### What to work on
Output every record word for word, minus the pictures.

══ Records for processing ══

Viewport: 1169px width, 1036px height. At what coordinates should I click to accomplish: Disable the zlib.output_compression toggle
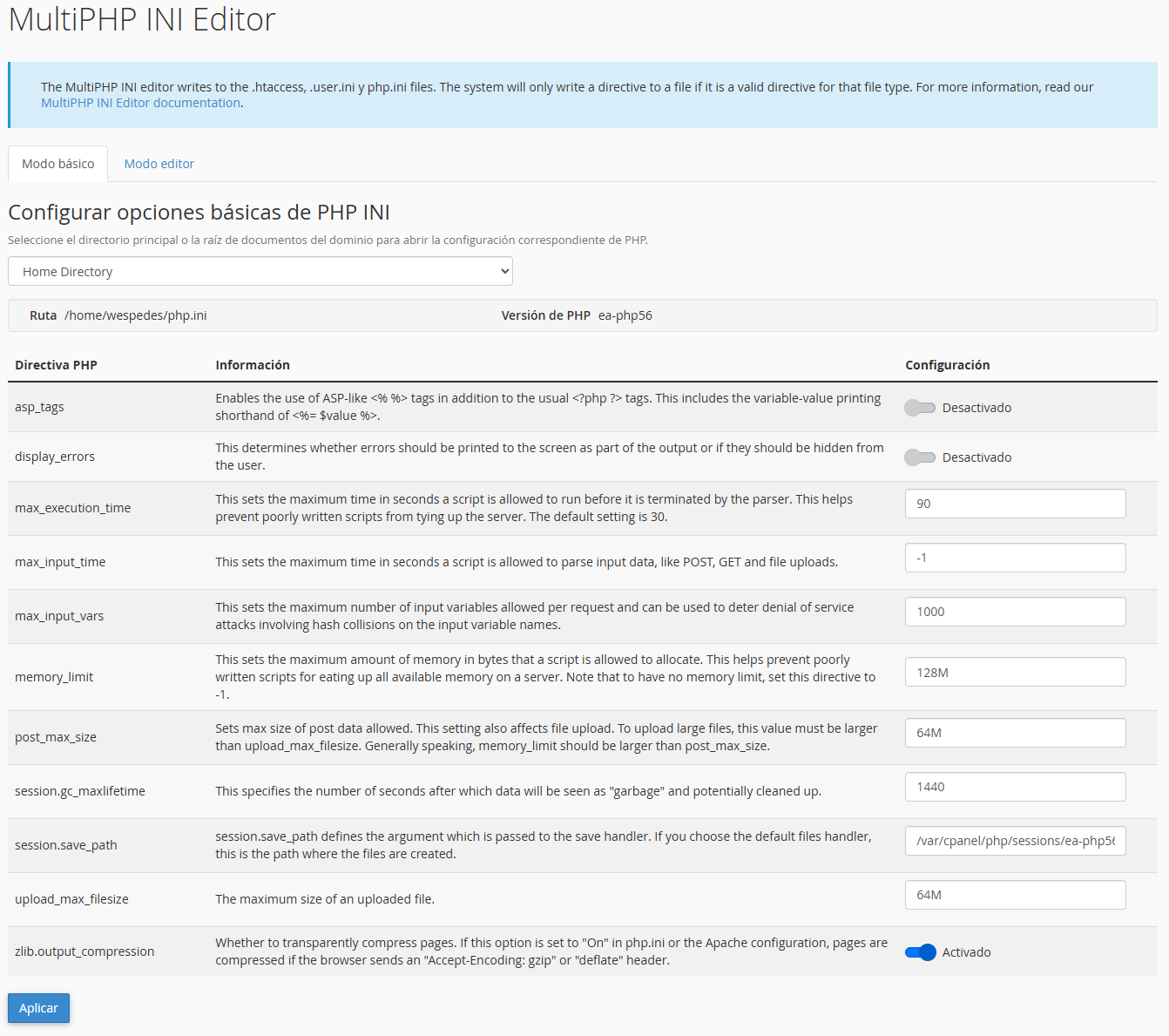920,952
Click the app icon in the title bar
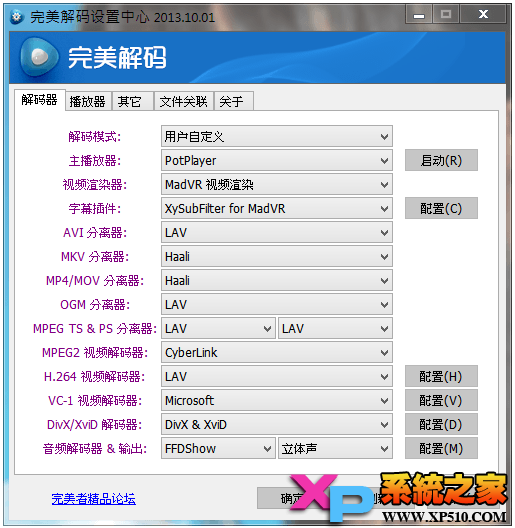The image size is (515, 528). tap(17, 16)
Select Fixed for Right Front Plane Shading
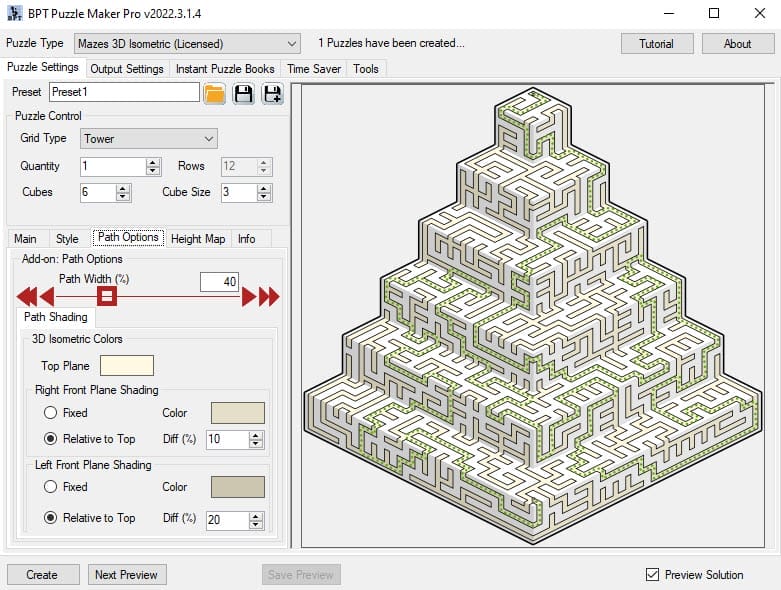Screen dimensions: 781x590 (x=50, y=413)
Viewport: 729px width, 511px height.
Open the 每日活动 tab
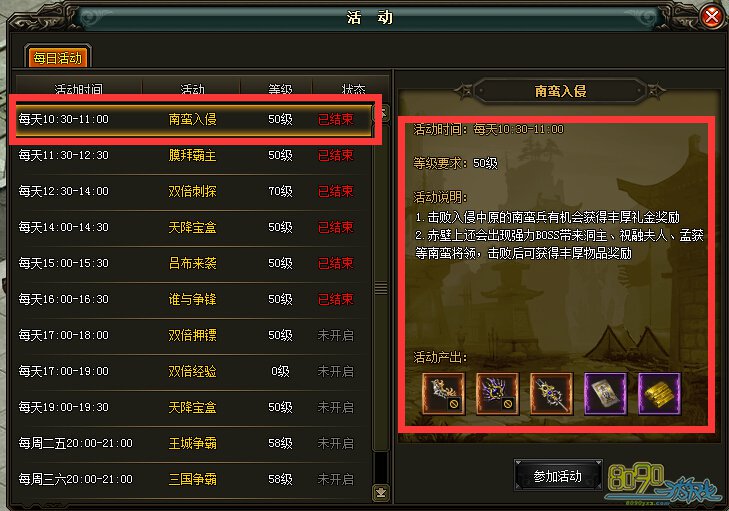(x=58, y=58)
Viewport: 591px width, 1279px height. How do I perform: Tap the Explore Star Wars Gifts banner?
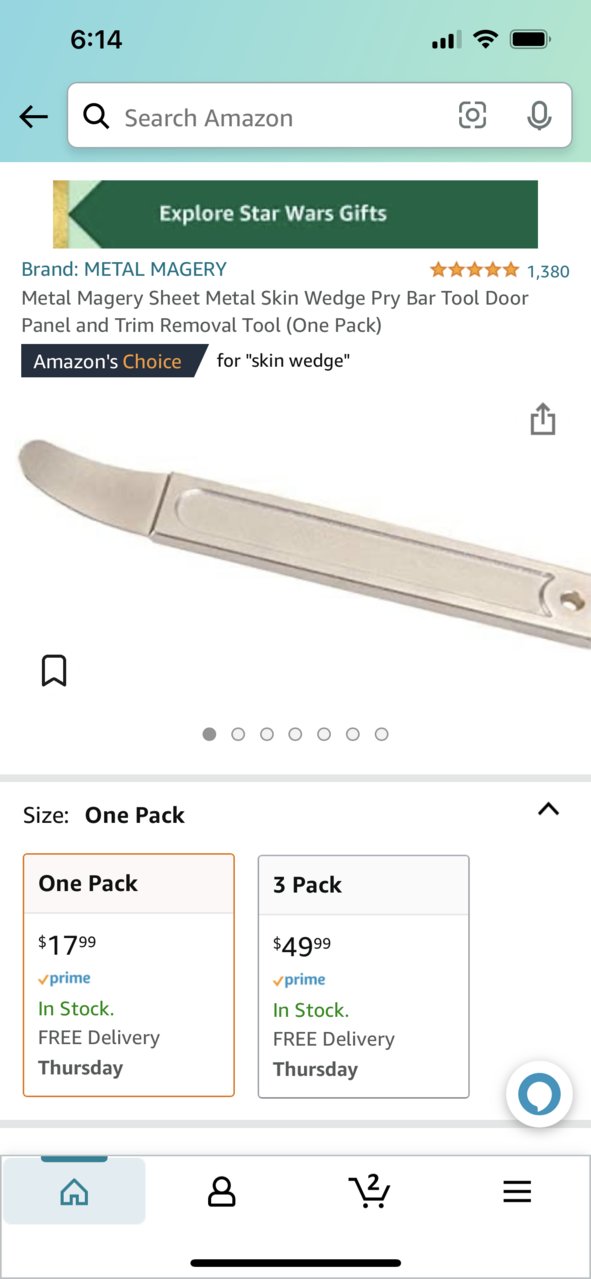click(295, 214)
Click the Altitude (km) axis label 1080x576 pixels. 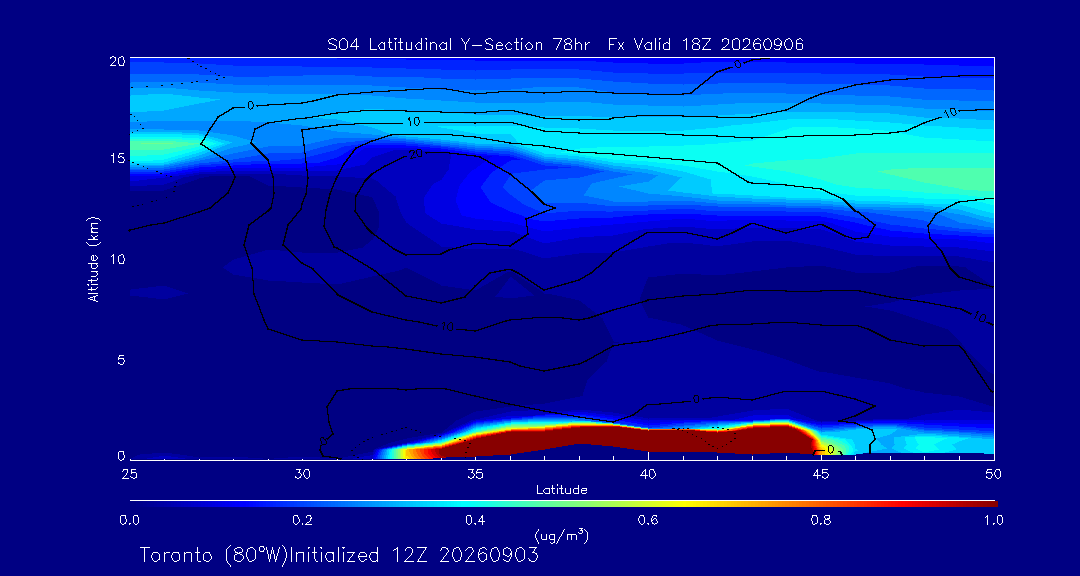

═══

### Solution below
Viewport: 1169px width, 1036px height. At what coordinates should I click to accomplish: Disable the zlib.output_compression toggle
920,952
Click the app icon in the title bar
The image size is (515, 528). tap(17, 16)
Select Fixed for Right Front Plane Shading
Screen dimensions: 781x590 (x=50, y=413)
Viewport: 729px width, 511px height.
Open the 每日活动 tab
(x=58, y=58)
Viewport: 591px width, 1279px height. How do I perform: Tap the Explore Star Wars Gifts banner?
click(295, 214)
Click the Altitude (km) axis label 1080x576 pixels. 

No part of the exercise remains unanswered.